Hinter den Kulissen tobt schon länger ein Konflikt zwischen Netanjahu und hohen israelischen Sicherheitsbeamten: Sie werfen ihrem Premierminister vor, immer weitere Forderungen auf den Verhandlungstisch zu legen, die eine Einigung mit der Hamas verunmöglichen. Dabei geht es zum Beispiel um die Bedingung, dass Israel nach den Kampfhandlungen sogenannte „Checkpoints“ rund um eine strategisch wichtige Autobahn in Gaza etablieren dürfe. Derartige Checkpoints gibt es bereits im Westjordanland, wo israelische Soldaten die Bewegungsfreiheit der dort lebenden Palästinenser kontrollieren und einschränken.

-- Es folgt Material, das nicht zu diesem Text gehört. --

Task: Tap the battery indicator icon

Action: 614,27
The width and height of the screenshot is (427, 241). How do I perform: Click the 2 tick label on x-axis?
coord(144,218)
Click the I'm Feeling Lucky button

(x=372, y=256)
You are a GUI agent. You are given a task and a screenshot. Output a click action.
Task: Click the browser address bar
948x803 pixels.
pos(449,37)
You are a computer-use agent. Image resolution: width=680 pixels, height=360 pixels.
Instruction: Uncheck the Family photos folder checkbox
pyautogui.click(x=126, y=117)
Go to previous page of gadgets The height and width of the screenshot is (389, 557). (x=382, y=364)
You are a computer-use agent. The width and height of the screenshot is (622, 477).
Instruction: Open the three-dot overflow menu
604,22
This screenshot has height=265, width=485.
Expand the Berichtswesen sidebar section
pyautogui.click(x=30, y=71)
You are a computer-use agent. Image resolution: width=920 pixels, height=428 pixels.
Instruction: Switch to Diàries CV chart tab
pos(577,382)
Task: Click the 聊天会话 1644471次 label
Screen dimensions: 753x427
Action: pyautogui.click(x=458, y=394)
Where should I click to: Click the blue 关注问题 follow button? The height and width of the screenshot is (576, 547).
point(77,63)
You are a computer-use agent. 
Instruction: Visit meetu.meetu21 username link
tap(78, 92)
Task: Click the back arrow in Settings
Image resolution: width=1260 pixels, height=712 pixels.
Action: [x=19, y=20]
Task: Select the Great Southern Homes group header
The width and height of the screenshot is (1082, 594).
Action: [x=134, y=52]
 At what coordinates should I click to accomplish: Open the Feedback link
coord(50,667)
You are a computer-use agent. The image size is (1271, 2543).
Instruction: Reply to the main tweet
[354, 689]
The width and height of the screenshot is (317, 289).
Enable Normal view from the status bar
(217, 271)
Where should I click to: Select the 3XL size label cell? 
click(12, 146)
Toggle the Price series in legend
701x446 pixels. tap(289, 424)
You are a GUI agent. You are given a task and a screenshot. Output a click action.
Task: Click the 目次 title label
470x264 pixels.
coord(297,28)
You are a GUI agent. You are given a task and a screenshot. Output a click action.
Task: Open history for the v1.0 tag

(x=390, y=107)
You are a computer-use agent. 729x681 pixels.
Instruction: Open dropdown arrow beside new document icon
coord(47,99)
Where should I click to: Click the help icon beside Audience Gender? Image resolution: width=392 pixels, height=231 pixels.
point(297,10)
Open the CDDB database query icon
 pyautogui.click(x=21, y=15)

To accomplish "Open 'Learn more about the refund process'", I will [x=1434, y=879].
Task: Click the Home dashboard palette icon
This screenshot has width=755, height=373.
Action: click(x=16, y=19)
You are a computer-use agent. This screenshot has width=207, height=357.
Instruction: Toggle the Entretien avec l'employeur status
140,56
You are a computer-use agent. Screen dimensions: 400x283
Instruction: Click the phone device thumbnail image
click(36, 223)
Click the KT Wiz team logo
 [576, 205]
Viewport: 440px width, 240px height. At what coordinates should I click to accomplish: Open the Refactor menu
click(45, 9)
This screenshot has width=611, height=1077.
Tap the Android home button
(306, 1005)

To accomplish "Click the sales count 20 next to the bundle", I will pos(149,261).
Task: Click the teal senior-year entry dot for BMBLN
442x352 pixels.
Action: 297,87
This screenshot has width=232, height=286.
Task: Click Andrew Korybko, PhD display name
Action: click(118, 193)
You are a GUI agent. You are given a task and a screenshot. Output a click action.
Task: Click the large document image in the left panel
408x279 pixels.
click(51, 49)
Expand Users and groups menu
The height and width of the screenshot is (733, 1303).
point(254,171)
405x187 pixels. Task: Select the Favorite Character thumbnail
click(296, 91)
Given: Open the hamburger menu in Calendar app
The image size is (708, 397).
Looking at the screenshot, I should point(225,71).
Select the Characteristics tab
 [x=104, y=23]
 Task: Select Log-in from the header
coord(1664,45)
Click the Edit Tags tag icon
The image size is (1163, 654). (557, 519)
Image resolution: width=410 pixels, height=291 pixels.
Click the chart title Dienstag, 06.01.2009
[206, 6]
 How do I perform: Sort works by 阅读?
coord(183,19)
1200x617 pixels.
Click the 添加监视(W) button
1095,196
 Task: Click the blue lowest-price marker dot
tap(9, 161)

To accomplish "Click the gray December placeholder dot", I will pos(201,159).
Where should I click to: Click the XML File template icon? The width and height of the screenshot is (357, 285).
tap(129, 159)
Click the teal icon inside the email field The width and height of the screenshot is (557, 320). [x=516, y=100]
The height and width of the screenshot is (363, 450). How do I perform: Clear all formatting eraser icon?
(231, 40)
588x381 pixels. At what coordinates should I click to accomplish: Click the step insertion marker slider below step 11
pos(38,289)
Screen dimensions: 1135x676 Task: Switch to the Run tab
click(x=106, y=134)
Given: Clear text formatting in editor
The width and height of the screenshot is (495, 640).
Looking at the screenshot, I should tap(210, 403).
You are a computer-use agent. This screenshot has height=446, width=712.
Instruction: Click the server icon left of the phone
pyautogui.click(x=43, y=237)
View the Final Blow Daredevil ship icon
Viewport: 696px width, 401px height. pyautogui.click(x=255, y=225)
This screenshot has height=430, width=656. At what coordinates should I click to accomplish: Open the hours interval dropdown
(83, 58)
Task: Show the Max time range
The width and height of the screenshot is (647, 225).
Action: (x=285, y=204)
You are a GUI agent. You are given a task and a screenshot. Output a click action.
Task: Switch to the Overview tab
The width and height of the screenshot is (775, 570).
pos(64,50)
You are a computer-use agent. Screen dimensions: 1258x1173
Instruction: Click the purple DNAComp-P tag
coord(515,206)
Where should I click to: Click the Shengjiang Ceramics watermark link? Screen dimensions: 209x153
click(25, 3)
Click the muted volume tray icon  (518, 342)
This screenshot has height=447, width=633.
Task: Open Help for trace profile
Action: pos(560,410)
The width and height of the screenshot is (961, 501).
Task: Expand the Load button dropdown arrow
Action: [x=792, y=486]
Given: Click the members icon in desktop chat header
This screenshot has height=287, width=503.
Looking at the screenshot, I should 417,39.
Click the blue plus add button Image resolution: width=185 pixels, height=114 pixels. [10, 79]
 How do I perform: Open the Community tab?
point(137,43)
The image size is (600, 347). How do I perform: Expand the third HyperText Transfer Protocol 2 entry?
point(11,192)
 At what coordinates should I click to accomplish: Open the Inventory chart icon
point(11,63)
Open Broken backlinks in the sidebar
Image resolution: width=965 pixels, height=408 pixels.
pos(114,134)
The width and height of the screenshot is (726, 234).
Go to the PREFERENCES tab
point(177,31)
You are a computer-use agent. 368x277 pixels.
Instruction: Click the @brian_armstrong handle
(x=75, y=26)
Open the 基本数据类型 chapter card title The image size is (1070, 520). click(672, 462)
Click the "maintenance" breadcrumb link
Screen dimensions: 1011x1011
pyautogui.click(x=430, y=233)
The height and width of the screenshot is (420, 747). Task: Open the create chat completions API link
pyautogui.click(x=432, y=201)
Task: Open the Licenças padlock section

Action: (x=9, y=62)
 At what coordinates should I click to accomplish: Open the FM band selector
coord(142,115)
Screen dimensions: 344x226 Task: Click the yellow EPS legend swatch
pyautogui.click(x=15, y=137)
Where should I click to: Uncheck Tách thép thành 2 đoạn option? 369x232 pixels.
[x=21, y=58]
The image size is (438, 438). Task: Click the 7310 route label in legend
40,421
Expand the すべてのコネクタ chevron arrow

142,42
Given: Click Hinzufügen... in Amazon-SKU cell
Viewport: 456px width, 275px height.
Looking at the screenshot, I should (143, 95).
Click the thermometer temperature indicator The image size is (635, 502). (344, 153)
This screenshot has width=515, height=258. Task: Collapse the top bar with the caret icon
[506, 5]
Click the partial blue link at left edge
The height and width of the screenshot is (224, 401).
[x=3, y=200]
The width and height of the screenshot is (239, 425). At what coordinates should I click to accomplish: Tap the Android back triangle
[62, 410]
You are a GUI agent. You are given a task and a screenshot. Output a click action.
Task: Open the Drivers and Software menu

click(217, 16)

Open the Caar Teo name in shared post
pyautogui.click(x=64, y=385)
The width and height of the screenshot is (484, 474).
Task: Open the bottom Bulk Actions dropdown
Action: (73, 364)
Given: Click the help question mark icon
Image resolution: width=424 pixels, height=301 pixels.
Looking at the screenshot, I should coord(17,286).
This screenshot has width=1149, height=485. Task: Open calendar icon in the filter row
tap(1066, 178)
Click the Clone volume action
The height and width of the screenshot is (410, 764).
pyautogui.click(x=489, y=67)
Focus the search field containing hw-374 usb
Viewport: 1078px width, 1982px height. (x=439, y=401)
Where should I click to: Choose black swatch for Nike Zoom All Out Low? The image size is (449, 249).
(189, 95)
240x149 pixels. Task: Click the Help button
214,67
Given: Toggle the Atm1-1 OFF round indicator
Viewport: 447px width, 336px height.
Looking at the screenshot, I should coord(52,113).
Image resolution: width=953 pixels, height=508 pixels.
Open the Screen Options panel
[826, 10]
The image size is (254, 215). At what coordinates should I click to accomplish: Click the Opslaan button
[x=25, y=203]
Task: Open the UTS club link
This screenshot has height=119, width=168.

In Tel Aviv gehen regelmäßig Tausende Menschen auf die Straße, um von der Regierung mehr Einsatz für die Befreiung israelischer Geiseln zu fordern. Netanjahu selbst sieht die Schuld für das Verhandlungspatt bei der Hamas, die bei ihren Forderungen nicht nachgeben würde.
Während die Verhandlungen stocken, gibt es immer mehr internationale Kritik an Israel. Vor kurzem wurden die Siedlungen im Westjordanland von den Vereinten Nationen als illegal erklärt. Und rechtsextreme Regierungsmitglieder wie Finanzminister Bezalel Smotrich sorgen immer wieder mit radikalen Aussagen für Entsetzen. Er sagte am Mittwoch in Bezug auf Hilfslieferungen für Gaza: „Niemand auf der Welt wird uns erlauben, zwei Millionen Menschen hungern zu lassen. Obwohl das moralisch gerechtfertigt sein könnte, um die Geiseln zu befreien.“
Waffenstillstand als Wahlkampfziel
US-Präsident Biden hat einen Waffenstillstand in Gaza zum wichtigsten Ziel seiner verbleibenden Amtszeit gemacht. Sein Erfolg oder Misserfolg wird sich jedenfalls auch auf den US-Wahlkampf auswirken. Vizepräsidentin und demokratische Kandidatin Kamala Harris steht bei dem Thema unter großem Druck, denn viele junge demokratische Wähler solidarisieren sich mit den Palästinensern. Sie wollen ein Ende der US-Unterstützung für den israelischen Krieg in Gaza.